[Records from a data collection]
=====
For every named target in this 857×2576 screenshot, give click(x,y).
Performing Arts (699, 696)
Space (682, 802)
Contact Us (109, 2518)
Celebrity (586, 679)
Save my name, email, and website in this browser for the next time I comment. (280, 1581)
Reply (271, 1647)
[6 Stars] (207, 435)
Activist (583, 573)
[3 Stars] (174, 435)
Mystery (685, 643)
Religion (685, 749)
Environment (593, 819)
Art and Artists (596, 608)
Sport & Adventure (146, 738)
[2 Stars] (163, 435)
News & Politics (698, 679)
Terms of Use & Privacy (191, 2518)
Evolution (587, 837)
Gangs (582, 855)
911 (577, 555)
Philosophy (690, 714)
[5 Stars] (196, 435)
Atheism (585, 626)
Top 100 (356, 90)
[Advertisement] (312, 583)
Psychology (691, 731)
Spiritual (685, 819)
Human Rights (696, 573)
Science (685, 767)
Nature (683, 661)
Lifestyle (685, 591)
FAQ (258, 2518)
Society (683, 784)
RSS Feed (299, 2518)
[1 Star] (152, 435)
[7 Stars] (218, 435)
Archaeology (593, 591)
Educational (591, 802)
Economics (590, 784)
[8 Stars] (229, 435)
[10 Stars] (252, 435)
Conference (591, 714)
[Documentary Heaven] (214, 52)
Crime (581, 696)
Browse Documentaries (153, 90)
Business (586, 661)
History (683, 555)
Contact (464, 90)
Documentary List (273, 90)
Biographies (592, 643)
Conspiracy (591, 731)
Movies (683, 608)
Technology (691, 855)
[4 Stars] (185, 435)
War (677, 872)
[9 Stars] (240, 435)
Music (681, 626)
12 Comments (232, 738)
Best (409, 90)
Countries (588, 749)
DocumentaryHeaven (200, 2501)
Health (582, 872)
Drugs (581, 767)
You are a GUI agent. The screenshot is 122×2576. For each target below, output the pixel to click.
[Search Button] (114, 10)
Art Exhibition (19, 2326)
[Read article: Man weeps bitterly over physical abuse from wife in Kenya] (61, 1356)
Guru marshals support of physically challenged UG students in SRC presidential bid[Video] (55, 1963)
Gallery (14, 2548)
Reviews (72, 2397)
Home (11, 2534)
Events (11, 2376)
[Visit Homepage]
=====
§ **What you need to do**
Using the data above, extract exactly the lines from the one that holds "[1 Star] (152, 435)" to the one that holds "Conspiracy (591, 731)", both ends included, and no others.

§ **Answer to the exercise**
[1 Star] (152, 435)
[7 Stars] (218, 435)
Archaeology (593, 591)
Educational (591, 802)
Economics (590, 784)
[8 Stars] (229, 435)
[10 Stars] (252, 435)
Conference (591, 714)
[Documentary Heaven] (214, 52)
Crime (581, 696)
Browse Documentaries (153, 90)
Business (586, 661)
History (683, 555)
Contact (464, 90)
Documentary List (273, 90)
Biographies (592, 643)
Conspiracy (591, 731)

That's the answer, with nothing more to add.